## TASK PROMPT:
Repeat the listing below, swapping every "GUI agent" for "screen assistant" and keeping everything else the same.
:: INPUT DATA ::
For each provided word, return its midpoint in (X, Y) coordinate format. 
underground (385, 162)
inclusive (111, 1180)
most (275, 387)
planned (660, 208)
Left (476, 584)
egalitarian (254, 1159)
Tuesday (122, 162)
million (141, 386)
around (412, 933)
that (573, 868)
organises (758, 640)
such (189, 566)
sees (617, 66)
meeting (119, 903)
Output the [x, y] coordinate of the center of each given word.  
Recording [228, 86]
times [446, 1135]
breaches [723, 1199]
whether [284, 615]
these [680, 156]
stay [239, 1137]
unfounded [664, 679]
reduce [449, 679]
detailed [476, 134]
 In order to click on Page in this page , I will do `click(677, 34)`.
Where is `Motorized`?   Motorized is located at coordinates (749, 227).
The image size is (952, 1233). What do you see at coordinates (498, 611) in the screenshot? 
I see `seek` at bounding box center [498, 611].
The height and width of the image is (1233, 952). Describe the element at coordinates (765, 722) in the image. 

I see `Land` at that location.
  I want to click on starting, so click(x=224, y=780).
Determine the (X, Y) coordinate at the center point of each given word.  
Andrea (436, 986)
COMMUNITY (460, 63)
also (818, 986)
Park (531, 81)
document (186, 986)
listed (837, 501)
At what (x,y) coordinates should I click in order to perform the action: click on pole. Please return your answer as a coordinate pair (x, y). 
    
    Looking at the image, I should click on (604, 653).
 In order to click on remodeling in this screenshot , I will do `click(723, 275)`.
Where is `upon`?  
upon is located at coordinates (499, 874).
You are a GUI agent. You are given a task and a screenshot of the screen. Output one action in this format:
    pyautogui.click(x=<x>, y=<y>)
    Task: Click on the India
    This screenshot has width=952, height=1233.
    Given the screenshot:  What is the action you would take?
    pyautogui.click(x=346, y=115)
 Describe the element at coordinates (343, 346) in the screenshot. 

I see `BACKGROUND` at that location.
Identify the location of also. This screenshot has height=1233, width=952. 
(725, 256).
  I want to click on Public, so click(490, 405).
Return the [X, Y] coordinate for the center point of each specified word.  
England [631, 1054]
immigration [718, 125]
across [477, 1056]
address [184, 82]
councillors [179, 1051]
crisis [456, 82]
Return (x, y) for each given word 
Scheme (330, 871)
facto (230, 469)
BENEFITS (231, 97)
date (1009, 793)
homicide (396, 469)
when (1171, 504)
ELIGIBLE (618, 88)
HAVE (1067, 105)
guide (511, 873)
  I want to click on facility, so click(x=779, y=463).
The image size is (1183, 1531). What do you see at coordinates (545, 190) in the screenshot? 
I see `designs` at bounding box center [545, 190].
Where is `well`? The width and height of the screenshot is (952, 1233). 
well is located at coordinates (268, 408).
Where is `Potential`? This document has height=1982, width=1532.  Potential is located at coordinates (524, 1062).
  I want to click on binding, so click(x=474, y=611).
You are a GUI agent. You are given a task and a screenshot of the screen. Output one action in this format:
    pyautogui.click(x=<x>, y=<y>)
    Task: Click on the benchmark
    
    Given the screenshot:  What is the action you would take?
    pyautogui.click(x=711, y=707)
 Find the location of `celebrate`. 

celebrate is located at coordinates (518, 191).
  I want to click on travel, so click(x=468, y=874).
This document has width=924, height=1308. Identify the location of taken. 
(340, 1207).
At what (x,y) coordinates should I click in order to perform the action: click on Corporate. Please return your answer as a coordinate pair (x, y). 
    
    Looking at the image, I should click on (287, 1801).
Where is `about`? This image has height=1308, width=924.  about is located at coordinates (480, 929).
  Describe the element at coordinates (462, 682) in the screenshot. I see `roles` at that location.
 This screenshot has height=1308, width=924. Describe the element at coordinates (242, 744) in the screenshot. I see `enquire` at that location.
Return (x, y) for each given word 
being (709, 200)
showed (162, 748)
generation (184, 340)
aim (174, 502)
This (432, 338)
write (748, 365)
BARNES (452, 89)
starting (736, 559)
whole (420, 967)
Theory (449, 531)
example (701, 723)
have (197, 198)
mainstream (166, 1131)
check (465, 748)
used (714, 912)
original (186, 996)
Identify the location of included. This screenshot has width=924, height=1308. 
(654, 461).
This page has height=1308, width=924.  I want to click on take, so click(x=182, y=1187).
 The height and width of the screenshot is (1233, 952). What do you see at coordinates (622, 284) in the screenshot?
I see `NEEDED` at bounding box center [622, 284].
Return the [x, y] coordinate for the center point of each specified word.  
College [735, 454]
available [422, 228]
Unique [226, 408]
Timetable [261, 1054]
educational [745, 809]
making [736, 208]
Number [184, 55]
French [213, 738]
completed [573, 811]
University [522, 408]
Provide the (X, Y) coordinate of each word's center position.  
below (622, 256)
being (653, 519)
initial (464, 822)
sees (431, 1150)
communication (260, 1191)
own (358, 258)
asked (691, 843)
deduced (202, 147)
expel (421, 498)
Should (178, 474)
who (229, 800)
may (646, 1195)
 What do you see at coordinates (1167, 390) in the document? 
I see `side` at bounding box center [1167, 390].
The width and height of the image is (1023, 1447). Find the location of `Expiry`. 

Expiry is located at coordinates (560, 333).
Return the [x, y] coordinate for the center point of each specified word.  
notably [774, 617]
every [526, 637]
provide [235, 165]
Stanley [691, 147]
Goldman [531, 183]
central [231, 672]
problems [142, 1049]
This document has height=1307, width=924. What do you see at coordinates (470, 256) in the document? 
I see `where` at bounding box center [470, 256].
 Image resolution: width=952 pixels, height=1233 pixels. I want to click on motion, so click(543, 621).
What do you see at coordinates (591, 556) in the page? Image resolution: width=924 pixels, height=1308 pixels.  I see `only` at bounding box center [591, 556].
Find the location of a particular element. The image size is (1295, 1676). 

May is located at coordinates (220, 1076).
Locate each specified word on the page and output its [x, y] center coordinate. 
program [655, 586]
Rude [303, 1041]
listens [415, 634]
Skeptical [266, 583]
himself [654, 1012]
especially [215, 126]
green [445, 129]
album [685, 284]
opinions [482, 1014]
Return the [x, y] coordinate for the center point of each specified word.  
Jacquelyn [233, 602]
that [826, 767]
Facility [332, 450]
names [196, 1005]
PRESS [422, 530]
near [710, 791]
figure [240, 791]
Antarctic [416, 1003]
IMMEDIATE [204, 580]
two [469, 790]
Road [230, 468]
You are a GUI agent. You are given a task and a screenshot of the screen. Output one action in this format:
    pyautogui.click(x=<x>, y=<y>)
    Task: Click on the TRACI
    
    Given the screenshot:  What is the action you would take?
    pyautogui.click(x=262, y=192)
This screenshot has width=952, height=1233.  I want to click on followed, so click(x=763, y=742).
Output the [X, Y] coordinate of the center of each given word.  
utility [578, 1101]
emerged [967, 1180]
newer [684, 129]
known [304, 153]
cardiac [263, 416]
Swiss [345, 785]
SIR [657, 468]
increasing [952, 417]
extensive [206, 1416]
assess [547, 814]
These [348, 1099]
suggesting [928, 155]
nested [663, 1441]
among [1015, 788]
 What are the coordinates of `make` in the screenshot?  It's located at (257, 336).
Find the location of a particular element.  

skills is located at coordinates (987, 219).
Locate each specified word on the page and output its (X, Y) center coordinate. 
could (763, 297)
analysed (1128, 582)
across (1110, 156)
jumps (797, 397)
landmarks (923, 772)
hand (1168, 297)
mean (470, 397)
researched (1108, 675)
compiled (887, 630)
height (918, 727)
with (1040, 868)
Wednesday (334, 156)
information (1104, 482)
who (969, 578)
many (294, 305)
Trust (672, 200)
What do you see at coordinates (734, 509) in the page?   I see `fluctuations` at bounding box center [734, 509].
:::
## CORRECT RESULT:
For each provided word, return its midpoint in (X, Y) coordinate format. 
underground (385, 162)
inclusive (111, 1180)
most (275, 387)
planned (660, 208)
Left (476, 584)
egalitarian (254, 1159)
Tuesday (122, 162)
million (141, 386)
around (412, 933)
that (573, 868)
organises (758, 640)
such (189, 566)
sees (617, 66)
meeting (119, 903)
Output the [x, y] coordinate of the center of each given word.  
Recording [228, 86]
times [446, 1135]
breaches [723, 1199]
whether [284, 615]
these [680, 156]
stay [239, 1137]
unfounded [664, 679]
reduce [449, 679]
detailed [476, 134]
 In order to click on Page in this page , I will do `click(677, 34)`.
Where is `Motorized`?   Motorized is located at coordinates (749, 227).
The image size is (952, 1233). What do you see at coordinates (498, 611) in the screenshot? 
I see `seek` at bounding box center [498, 611].
The height and width of the image is (1233, 952). Describe the element at coordinates (765, 722) in the image. 

I see `Land` at that location.
  I want to click on starting, so click(x=224, y=780).
Determine the (X, Y) coordinate at the center point of each given word.  
Andrea (436, 986)
COMMUNITY (460, 63)
also (818, 986)
Park (531, 81)
document (186, 986)
listed (837, 501)
At what (x,y) coordinates should I click in order to perform the action: click on pole. Please return your answer as a coordinate pair (x, y). 
    
    Looking at the image, I should click on (604, 653).
 In order to click on remodeling in this screenshot , I will do `click(723, 275)`.
Where is `upon`?  
upon is located at coordinates (499, 874).
You are a screen assistant. You are given a task and a screenshot of the screen. Output one action in this format:
    pyautogui.click(x=<x>, y=<y>)
    Task: Click on the India
    This screenshot has width=952, height=1233.
    Given the screenshot:  What is the action you would take?
    pyautogui.click(x=346, y=115)
 Describe the element at coordinates (343, 346) in the screenshot. 

I see `BACKGROUND` at that location.
Identify the location of also. This screenshot has height=1233, width=952. 
(725, 256).
  I want to click on Public, so click(490, 405).
Return the [X, Y] coordinate for the center point of each specified word.  
England [631, 1054]
immigration [718, 125]
across [477, 1056]
address [184, 82]
councillors [179, 1051]
crisis [456, 82]
Return (x, y) for each given word 
Scheme (330, 871)
facto (230, 469)
BENEFITS (231, 97)
date (1009, 793)
homicide (396, 469)
when (1171, 504)
ELIGIBLE (618, 88)
HAVE (1067, 105)
guide (511, 873)
  I want to click on facility, so click(x=779, y=463).
The image size is (1183, 1531). What do you see at coordinates (545, 190) in the screenshot? 
I see `designs` at bounding box center [545, 190].
Where is `well`? The width and height of the screenshot is (952, 1233). 
well is located at coordinates (268, 408).
Where is `Potential`? This document has height=1982, width=1532.  Potential is located at coordinates (524, 1062).
  I want to click on binding, so click(x=474, y=611).
You are a screen assistant. You are given a task and a screenshot of the screen. Output one action in this format:
    pyautogui.click(x=<x>, y=<y>)
    Task: Click on the benchmark
    
    Given the screenshot:  What is the action you would take?
    pyautogui.click(x=711, y=707)
 Find the location of `celebrate`. 

celebrate is located at coordinates (518, 191).
  I want to click on travel, so click(x=468, y=874).
This document has width=924, height=1308. Identify the location of taken. 
(340, 1207).
At what (x,y) coordinates should I click in order to perform the action: click on Corporate. Please return your answer as a coordinate pair (x, y). 
    
    Looking at the image, I should click on (287, 1801).
Where is `about`? This image has height=1308, width=924.  about is located at coordinates (480, 929).
  Describe the element at coordinates (462, 682) in the screenshot. I see `roles` at that location.
 This screenshot has height=1308, width=924. Describe the element at coordinates (242, 744) in the screenshot. I see `enquire` at that location.
Return (x, y) for each given word 
being (709, 200)
showed (162, 748)
generation (184, 340)
aim (174, 502)
This (432, 338)
write (748, 365)
BARNES (452, 89)
starting (736, 559)
whole (420, 967)
Theory (449, 531)
example (701, 723)
have (197, 198)
mainstream (166, 1131)
check (465, 748)
used (714, 912)
original (186, 996)
Identify the location of included. This screenshot has width=924, height=1308. 
(654, 461).
This page has height=1308, width=924.  I want to click on take, so click(x=182, y=1187).
 The height and width of the screenshot is (1233, 952). What do you see at coordinates (622, 284) in the screenshot?
I see `NEEDED` at bounding box center [622, 284].
Return the [x, y] coordinate for the center point of each specified word.  
College [735, 454]
available [422, 228]
Unique [226, 408]
Timetable [261, 1054]
educational [745, 809]
making [736, 208]
Number [184, 55]
French [213, 738]
completed [573, 811]
University [522, 408]
Provide the (X, Y) coordinate of each word's center position.  
below (622, 256)
being (653, 519)
initial (464, 822)
sees (431, 1150)
communication (260, 1191)
own (358, 258)
asked (691, 843)
deduced (202, 147)
expel (421, 498)
Should (178, 474)
who (229, 800)
may (646, 1195)
 What do you see at coordinates (1167, 390) in the document? 
I see `side` at bounding box center [1167, 390].
The width and height of the image is (1023, 1447). Find the location of `Expiry`. 

Expiry is located at coordinates (560, 333).
Return the [x, y] coordinate for the center point of each specified word.  
notably [774, 617]
every [526, 637]
provide [235, 165]
Stanley [691, 147]
Goldman [531, 183]
central [231, 672]
problems [142, 1049]
This document has height=1307, width=924. What do you see at coordinates (470, 256) in the document? 
I see `where` at bounding box center [470, 256].
 Image resolution: width=952 pixels, height=1233 pixels. I want to click on motion, so click(543, 621).
What do you see at coordinates (591, 556) in the page? Image resolution: width=924 pixels, height=1308 pixels.  I see `only` at bounding box center [591, 556].
Find the location of a particular element. The image size is (1295, 1676). 

May is located at coordinates (220, 1076).
Locate each specified word on the page and output its [x, y] center coordinate. 
program [655, 586]
Rude [303, 1041]
listens [415, 634]
Skeptical [266, 583]
himself [654, 1012]
especially [215, 126]
green [445, 129]
album [685, 284]
opinions [482, 1014]
Return the [x, y] coordinate for the center point of each specified word.  
Jacquelyn [233, 602]
that [826, 767]
Facility [332, 450]
names [196, 1005]
PRESS [422, 530]
near [710, 791]
figure [240, 791]
Antarctic [416, 1003]
IMMEDIATE [204, 580]
two [469, 790]
Road [230, 468]
You are a screen assistant. You are given a task and a screenshot of the screen. Output one action in this format:
    pyautogui.click(x=<x>, y=<y>)
    Task: Click on the TRACI
    
    Given the screenshot:  What is the action you would take?
    pyautogui.click(x=262, y=192)
This screenshot has width=952, height=1233.  I want to click on followed, so click(x=763, y=742).
Output the [X, Y] coordinate of the center of each given word.  
utility [578, 1101]
emerged [967, 1180]
newer [684, 129]
known [304, 153]
cardiac [263, 416]
Swiss [345, 785]
SIR [657, 468]
increasing [952, 417]
extensive [206, 1416]
assess [547, 814]
These [348, 1099]
suggesting [928, 155]
nested [663, 1441]
among [1015, 788]
 What are the coordinates of `make` in the screenshot?  It's located at (257, 336).
Find the location of a particular element.  

skills is located at coordinates (987, 219).
Locate each specified word on the page and output its (X, Y) center coordinate. 
could (763, 297)
analysed (1128, 582)
across (1110, 156)
jumps (797, 397)
landmarks (923, 772)
hand (1168, 297)
mean (470, 397)
researched (1108, 675)
compiled (887, 630)
height (918, 727)
with (1040, 868)
Wednesday (334, 156)
information (1104, 482)
who (969, 578)
many (294, 305)
Trust (672, 200)
What do you see at coordinates (734, 509) in the page?   I see `fluctuations` at bounding box center [734, 509].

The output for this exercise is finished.